November 26, 2024
In an arbitration award on 27 June 2024, the Commission for Conciliation, Mediation
and Arbitration (“CCMA”) was faced with the issue of determining whether the
employer’s policies were against the National Minimum Wage Act, 2018, by including
loyalty bonuses and retirement funds in the employee’s wages.
Background
In the case of Mr Price t/a Sheet Street / Department of Employment and Labour -
Gauteng [2024] 10 BALR 1082 (CCMA), Mr Price t/a Sheet Street at Dobsonville Mall
Store (“the employer”) was issued with a compliance order by the Inspector of the
Department of Labour for failure to comply with section 4(5) of the National Minimum
Wages Act, 2018 (“the Act”), which places the obligation on employers to pay
employees wages that are not less than the applicable national minimum wage.
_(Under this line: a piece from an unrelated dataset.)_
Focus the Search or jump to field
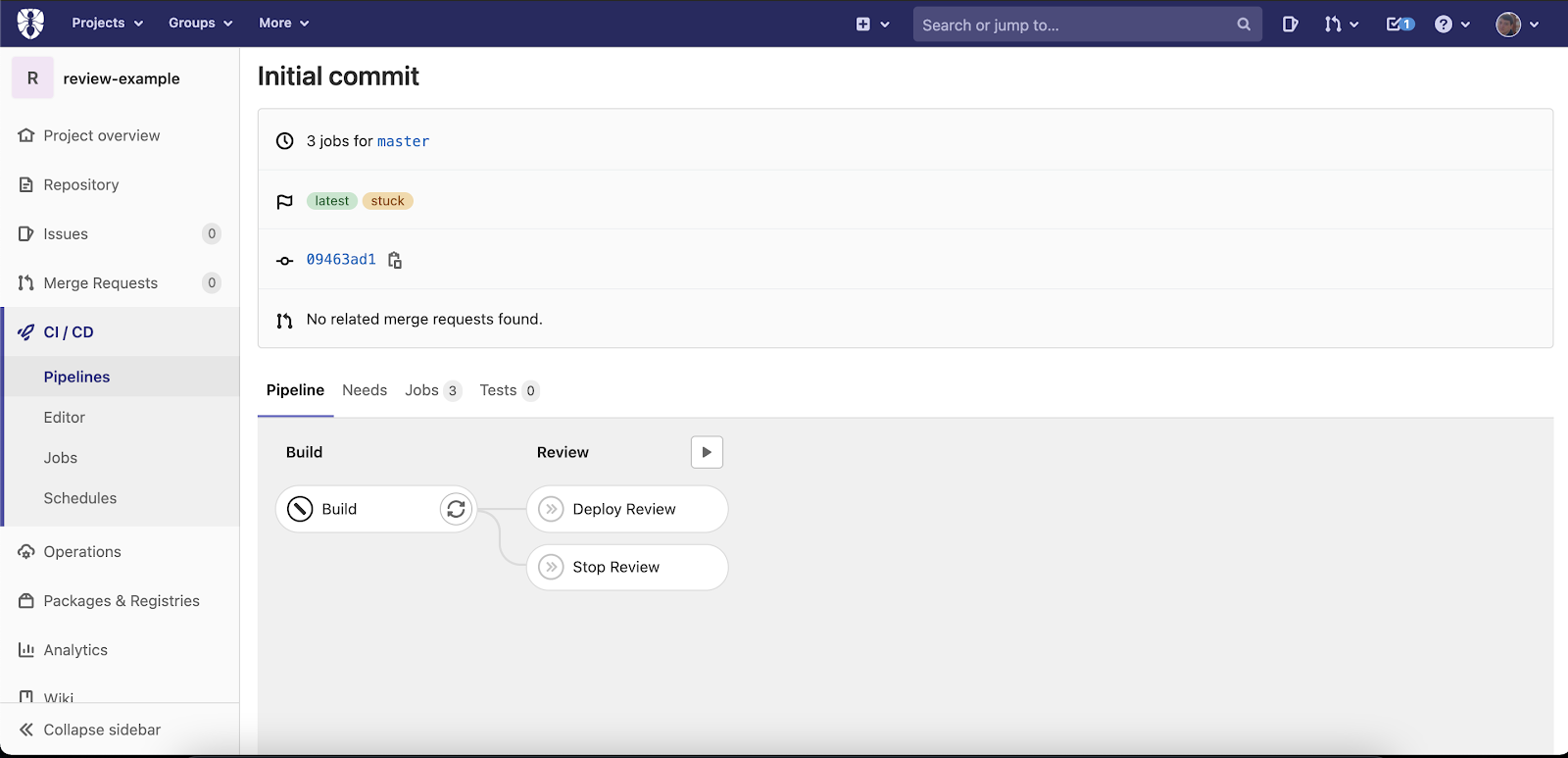 coord(1073,25)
The
employer referred a dispute to the CCMA claiming that it was in compliance with the Act.
The employer asserted during the arbitration that it was in compliance with the Act
because it had a policy that guaranteed loyalty bonuses to all permanent employees
without any conditions. The employer further argued that it contributed 7.5% of the
employee’s pensionable salary towards a retirement fund.
The Department of Labour argued that the employer awarded loyalty bonuses to
employees based on their performances and that was contrary to section 5(1) of the Act
and the law laid down by the Labour Appeal Court in the case of Quantum Foods (Pty)
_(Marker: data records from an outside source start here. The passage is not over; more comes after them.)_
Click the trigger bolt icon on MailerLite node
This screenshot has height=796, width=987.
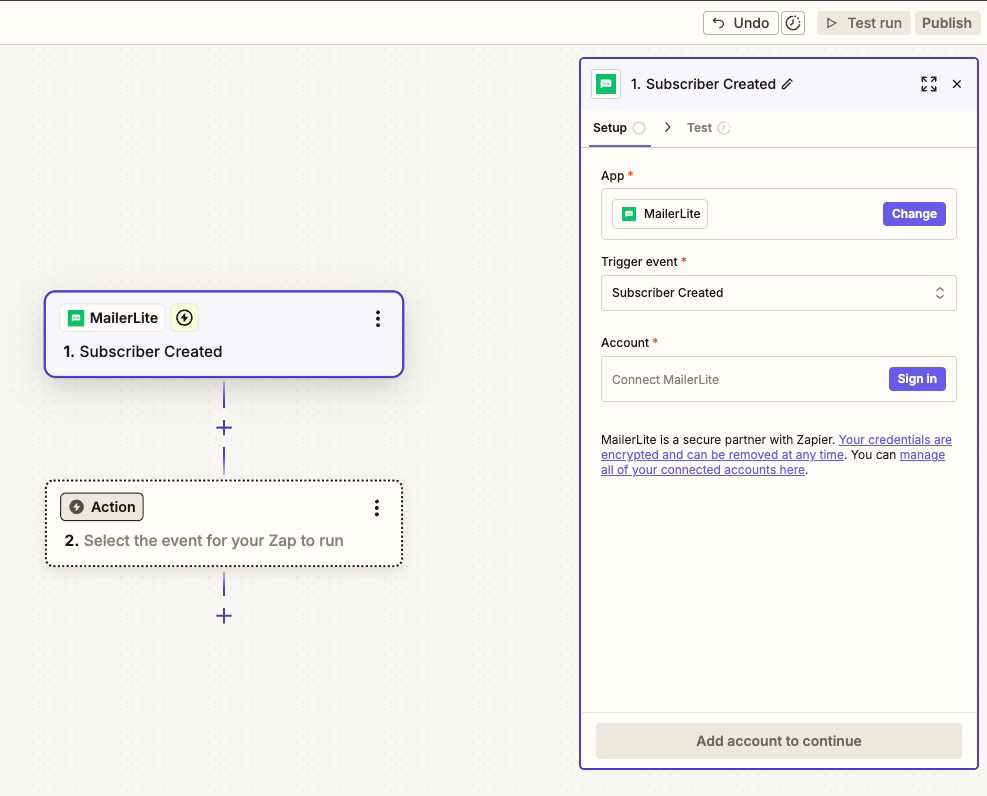[184, 317]
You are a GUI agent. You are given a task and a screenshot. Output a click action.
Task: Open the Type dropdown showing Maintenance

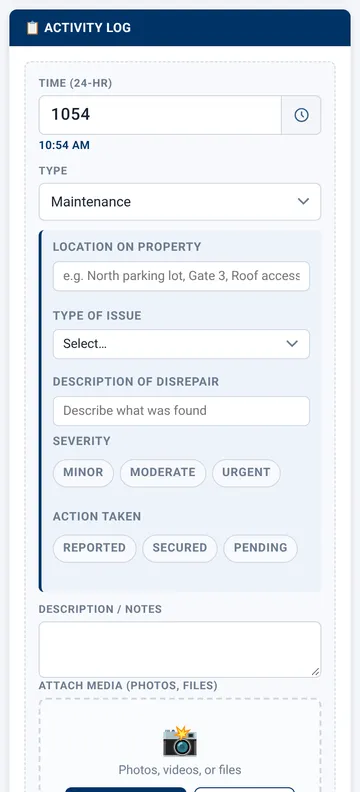click(x=180, y=202)
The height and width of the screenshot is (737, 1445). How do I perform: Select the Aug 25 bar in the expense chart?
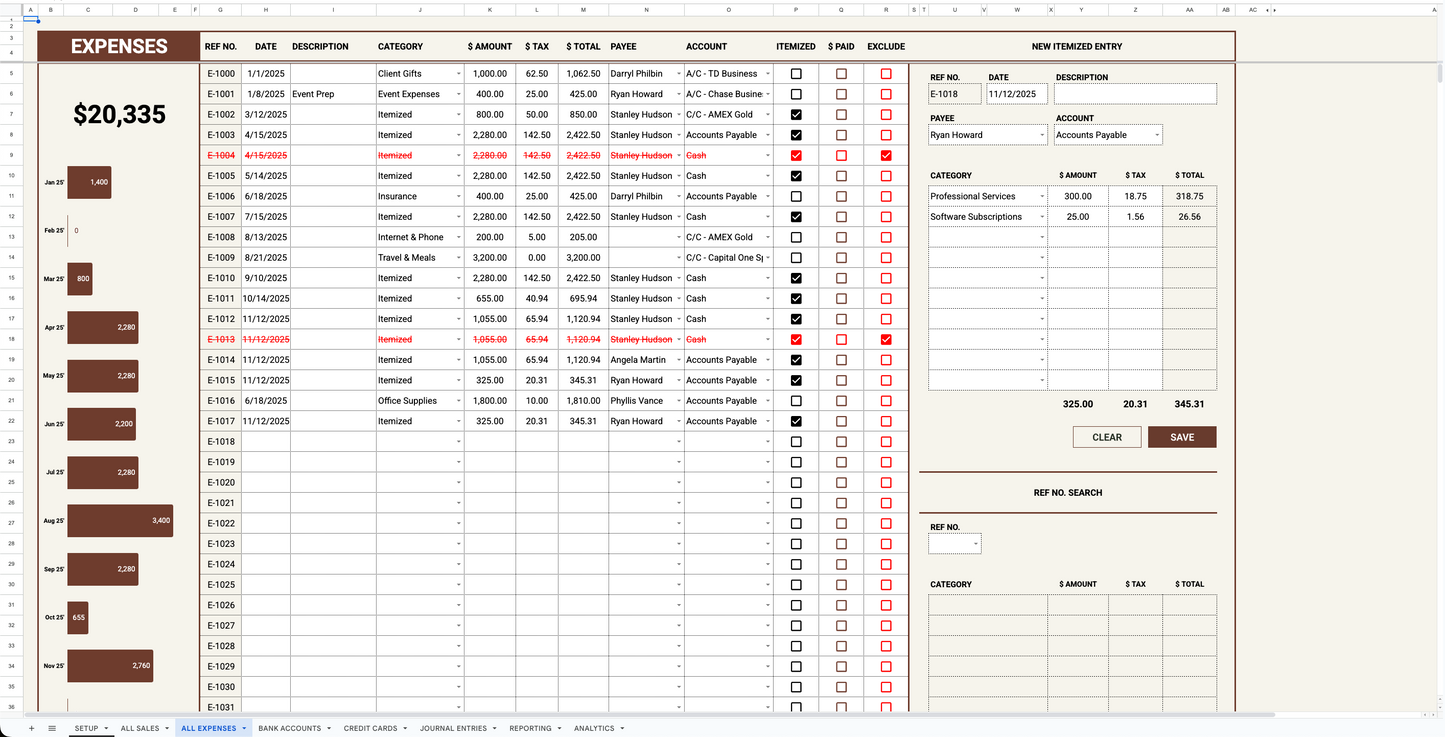(120, 520)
Ltd v Commissioner H Jacobs (2024) 45 ILJ 71 (LAC).
Commissioner’s analysis
The Commissioner correctly noted that the Labour Appeal Court in Quantum stated that
gratuitous bonuses granted by employers are excluded from employee’s wages as per
section 5(1) of the Act. However, contractual bonuses are enforceable obligations
included in the calculations of wages of employees. The court in Quantum further stated
that retirement fund contributions are included in the employee’s wages if they form part
of the Act’s definition of “payable in money for ordinary hours of work”.
Based on the law laid down by the court in Quantum, the Commissioner stated that
since the employer’s policy only requires employees to be permanent employees to
receive loyalty bonuses, these bonuses are enforceable contractual benefits and thus
form part of the employee’s wages. With regards to the retirement fund contribution, the
Commissioner followed the principle in Quantum by stating that the wording “payable”
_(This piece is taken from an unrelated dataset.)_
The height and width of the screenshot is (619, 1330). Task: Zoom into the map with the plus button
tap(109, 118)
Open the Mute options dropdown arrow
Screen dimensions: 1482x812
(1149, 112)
means “that which is required to be paid in money to the employee, which includes the
payment to be made on his or her behalf”. The 7.5% of the employees’ pensionable
salary paid to the retirement fund fulfills this criteria and forms part of wages.
In light of the above, the Commissioner found that the compliance order issued be set
aside as the employer’s policy and calculations of the employee’s wages was in
accordance with the Act.
Conclusion
The above case is a great outline of the principle set out in Quantum. When calculating
the wages of the employees, bonuses that are granted as a form of gratitude (e.g
performance-based bonuses) are different from contractual bonuses. The latter form
part of the calculation of the employee’s wages, whereas a performance bonus is
excluded from the employee’s wages. Furthermore, retirement funds paid on behalf of
the employee as per the employment agreement, form part of the employee’s
contractual wages.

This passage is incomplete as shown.